- [Given request] Write out the forum thread below word for word, starting at "This car's my" and stopping after "at least 125.".

- [Document]
★ ★ ★ ★ ★ ★ ★
# Turbocharge GA16i?



## b12bomber (Jan 31, 2005)

1989 Nissan Sentra

Can you turbocharge a GA16i? As stated in the name that's the throttle body injection, not the EFI. All the kits I've seen are for the EFI.

Would a kit for a GA16de work if I got a custom intake manifold made?

If any of you have experience turbocharging a b12 sentra, or have a suggestion, let me know. I am not looking to sell this car and buy an SE-R, even though that might be easier.

This car's my baby, she deserves a turbo. All I did was exhaust (2.25 inch mandrel bends) and my own air intake setup and now she purrs and puts out an extra 25 ponies (115 hp now)

Right now my top speed is 110 mph, zero-60 in 10.5, can't reach redline in 5th.

Project goal is 160 hp, zero-60 in 8.0 s, and top speed of at least 125.
Is this project possible? Pointers wanted. Thanks, all!


----------



## wes (Apr 30, 2002)

b12bomber said:


> 1989 Nissan Sentra
> 
> Can you turbocharge a GA16i? As stated in the name that's the throttle body injection, not the EFI. All the kits I've seen are for the EFI.
> 
> ...


It is very possible. As far as I know the GA16 manifold will fit however you will want to make your own downpipe, and intercooler piping. It will be a custom affair but is thoroughly possible. I also think your horsepower goals are attainable as well. Both hotshot and protech make manifolds for the GA16. 

One way to verify the manifold is the same is to compare exhaust manifold gaskets for the GA16i and DE.


----------



## astreamk1 (Apr 16, 2004)

The GA16DE Exhaust manifold will fit on the GA16i. If you are going to keep your emissions equip in tact, you'll need to modify your EGR tube, and add a bung to the manifold for your AIV pipe. Other than that, it will bolt right up. 

if you search posts by Mervic, he is working on doing the same. He had some pictures posted not too long ago of his progress. He might be able to shed some light.


----------



## Crazy-Mart (Jul 14, 2002)
★ ★ ★ ★ ★ ★ ★
- [Supplied information]
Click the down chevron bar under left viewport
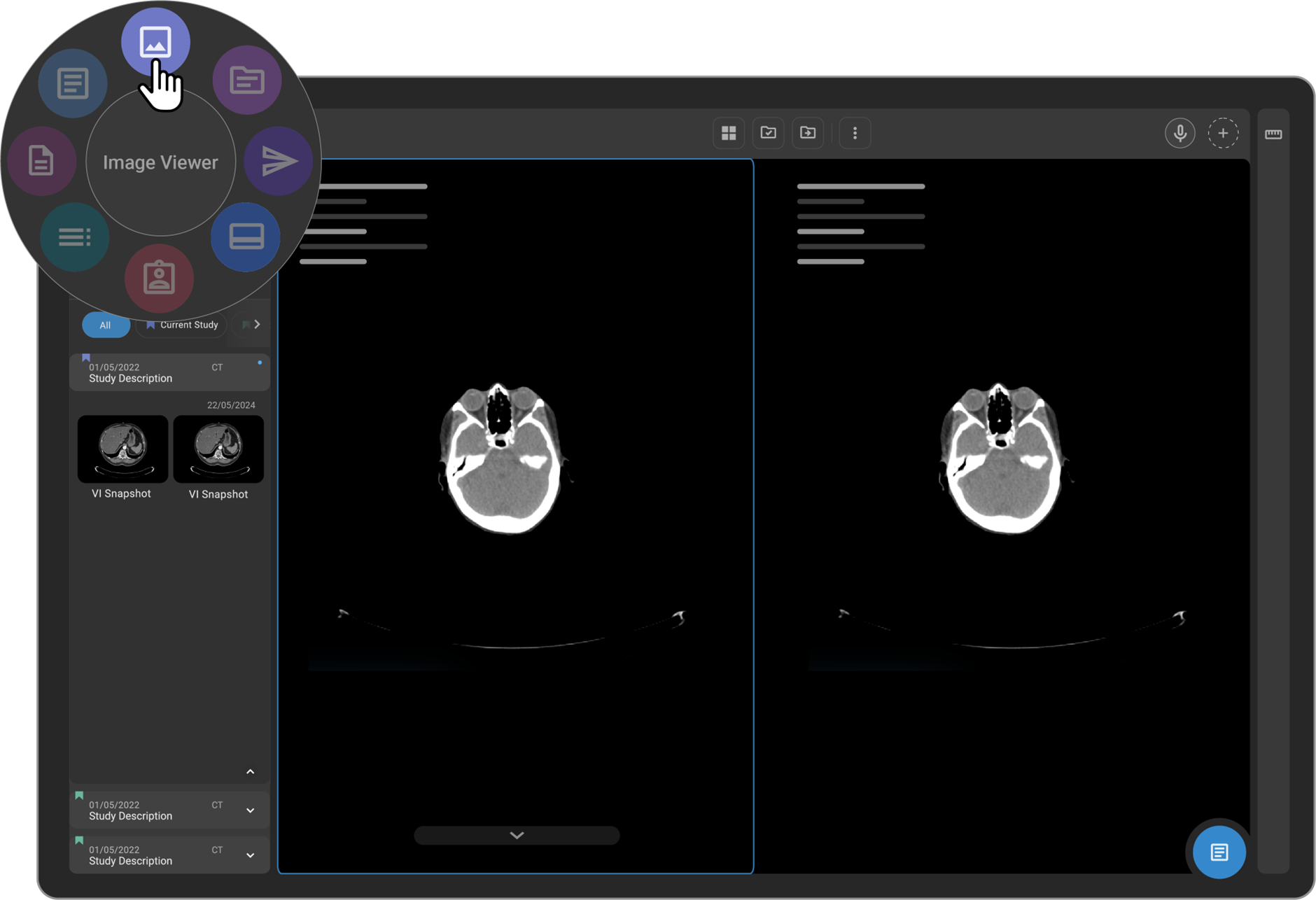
★ ★ ★ ★ ★ ★ ★
- [Output]
This car's my baby, she deserves a turbo. All I did was exhaust (2.25 inch mandrel bends) and my own air intake setup and now she purrs and puts out an extra 25 ponies (115 hp now)

Right now my top speed is 110 mph, zero-60 in 10.5, can't reach redline in 5th.

Project goal is 160 hp, zero-60 in 8.0 s, and top speed of at least 125.